Gegen zwölf Uhr Mittag kehrte Ruhe in der Residenz Seestern ein. Alle achtzehn Bewohner waren wohlbehalten angekommen und hatten ihre Zimmer bezogen. Christin machte mit dem Pfleger Johannes, einem sechsundzwanzigjährigen gebürtigen Sylter die Runde von Zimmer zu Zimmer und bat sämtliche Bewohner, sich zum gemeinschaftlichen Mittagessen in dem großen Salon einzufinden. An der letzten Tür – Zimmer 18 – blieb sie ratlos stehen. Auch nach mehrmaligem Klopfen kam keine Reaktion aus dem Zimmer. Sie zog ihre Liste vom frühen Morgen aus der Tasche, um zu schauen, wer dieses Zimmer bezogen hatte. Herr Heinrich Westphal aus Dortmund, dreiundsiebzig Jahre alt, stand auf ihrer Liste.

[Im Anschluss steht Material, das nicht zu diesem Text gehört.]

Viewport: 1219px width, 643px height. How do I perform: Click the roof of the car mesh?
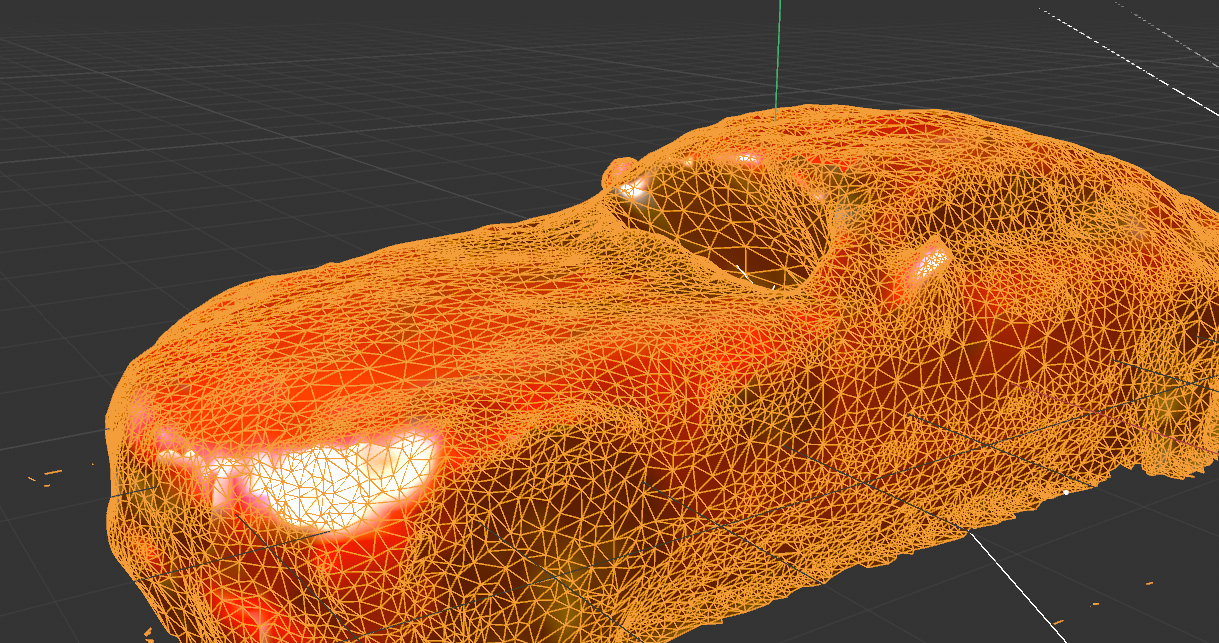(x=900, y=145)
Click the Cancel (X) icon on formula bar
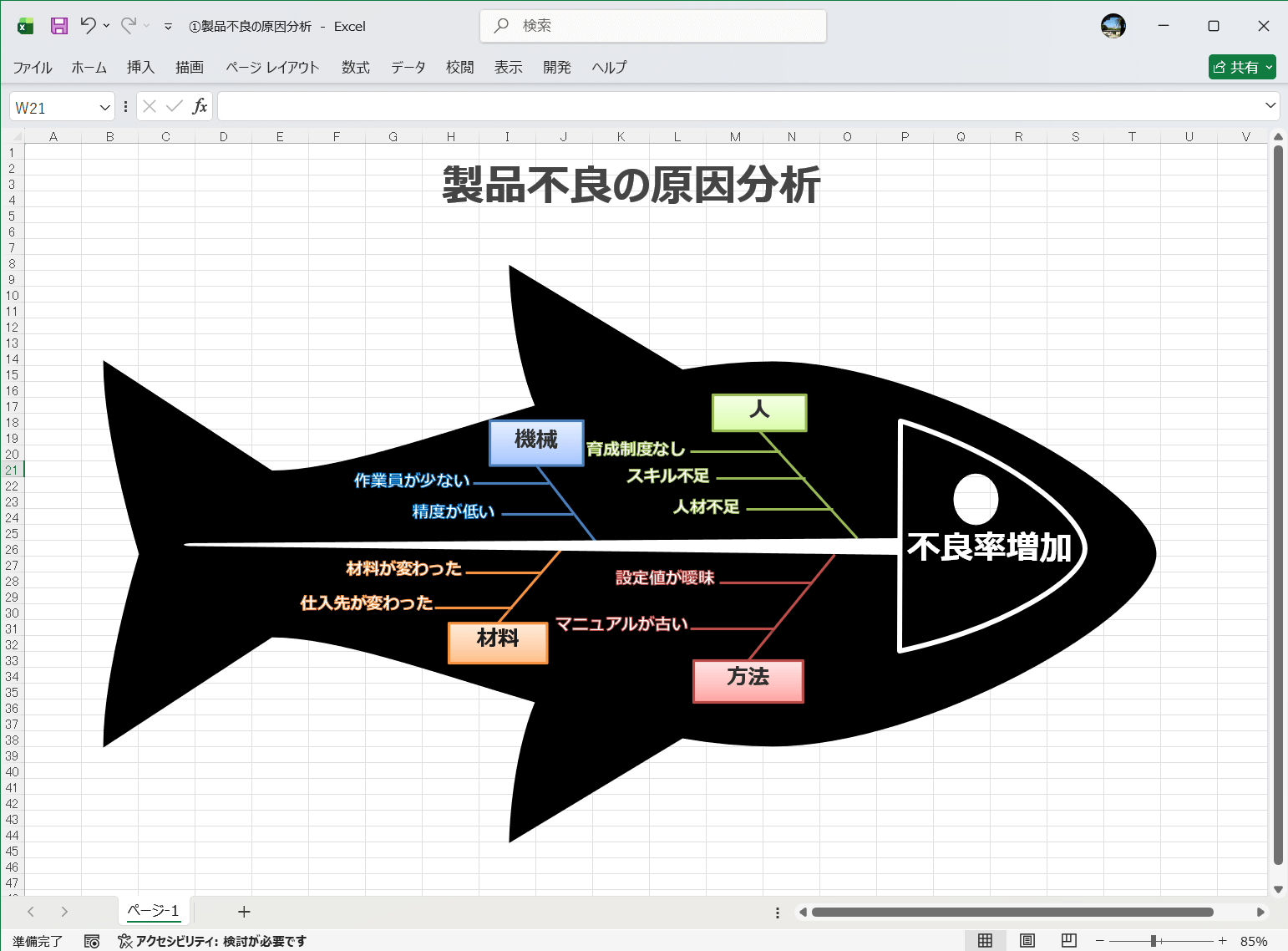Screen dimensions: 1288x951 tap(150, 106)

Sie klopfte nochmals – diesmal etwas kräftiger – und blieb weiter abwartend vor der Tür stehen. Sie hatte bereits ihre Hand auf die Klinke gelegt, als die Tür sich plötzlich öffnete. Herr Westphal stand vor ihr und schaute sie fragend an. Er nestelte an seiner runden Brille, in der linken Hand hielt er ein dickes Buch.

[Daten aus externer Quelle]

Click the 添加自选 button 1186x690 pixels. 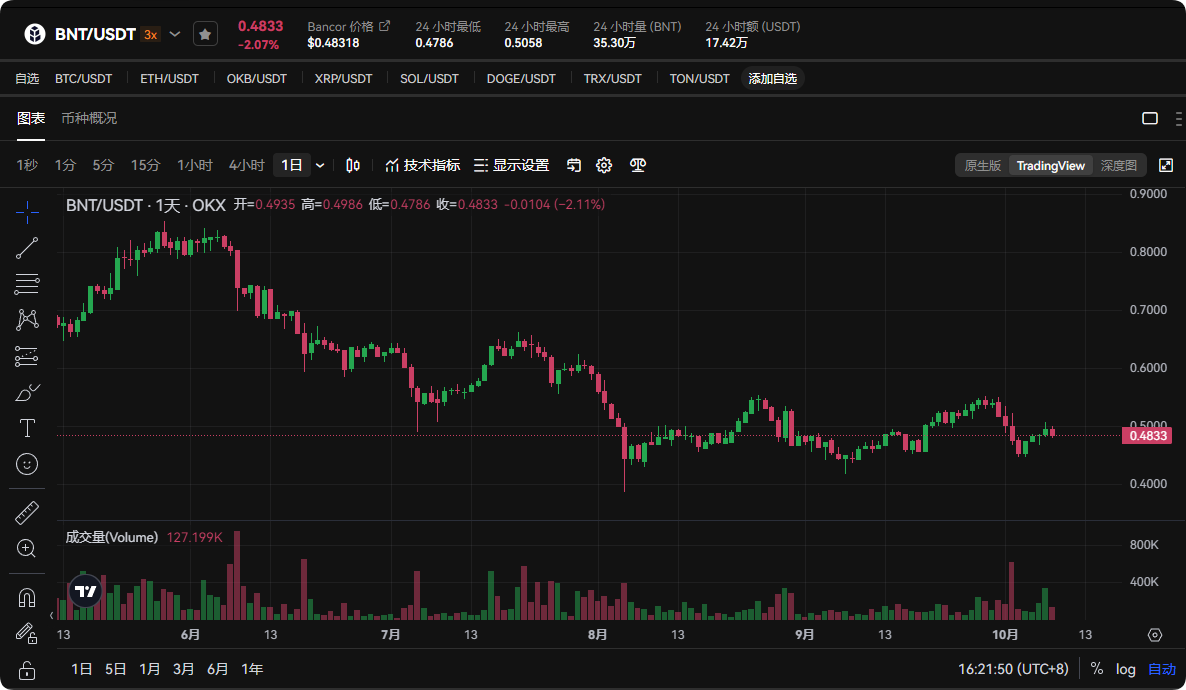pyautogui.click(x=772, y=78)
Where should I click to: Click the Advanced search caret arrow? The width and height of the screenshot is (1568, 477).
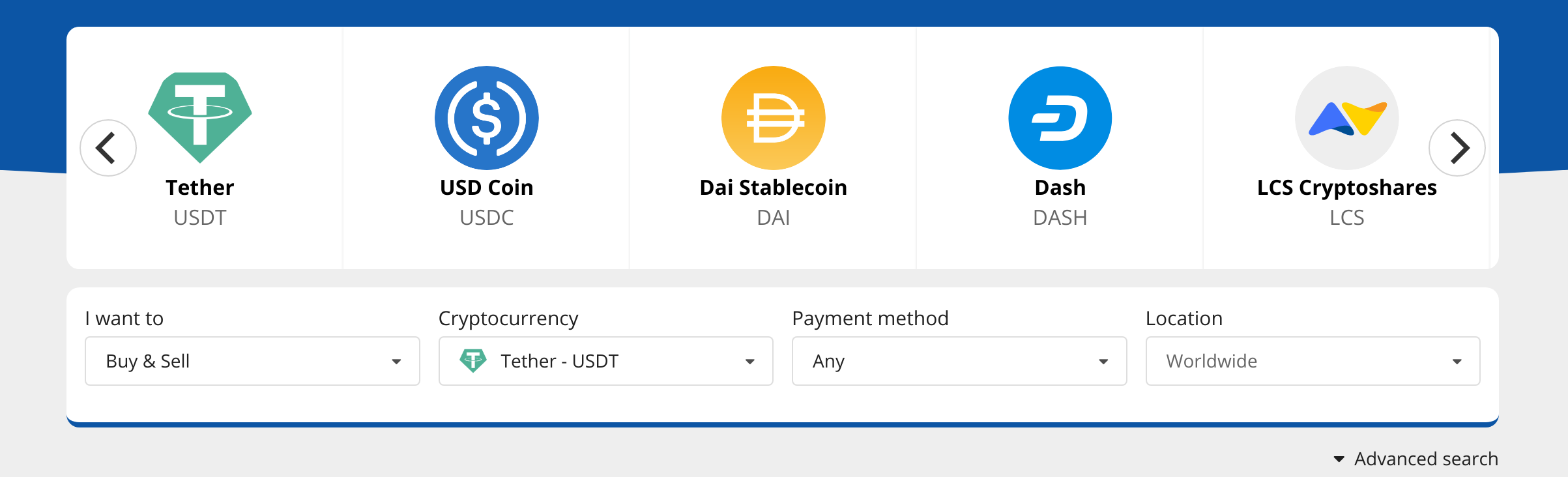click(x=1339, y=459)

»Ach entschuldigen Sie, hatten Sie schon mal geklopft?«, fragte der ältere Herr. »Ich saß auf dem Balkon und hatte gelesen.« Herr Westphal war ein kleiner schmaler Mann mit schütterem grauem Haar und trug einen hellbraunen Sommeranzug, das weiße Hemd darunter war am Kragen etwas geöffnet. Er sah aus wie ein Professor oder ein Oberschullehrer, fand Christin, als sie ihn betrachtete.

»Ich wollte Ihnen nur Bescheid geben, dass wir uns alle in zwanzig Minuten zu einem Willkommensessen im großen Salon zusammenfinden. Ich würde mich freuen, wenn Sie ebenfalls dort erscheinen.« Christin strahlte ihn an.

»Aber gerne, vielen Dank für die Einladung«, sagte er und lächelte zurück.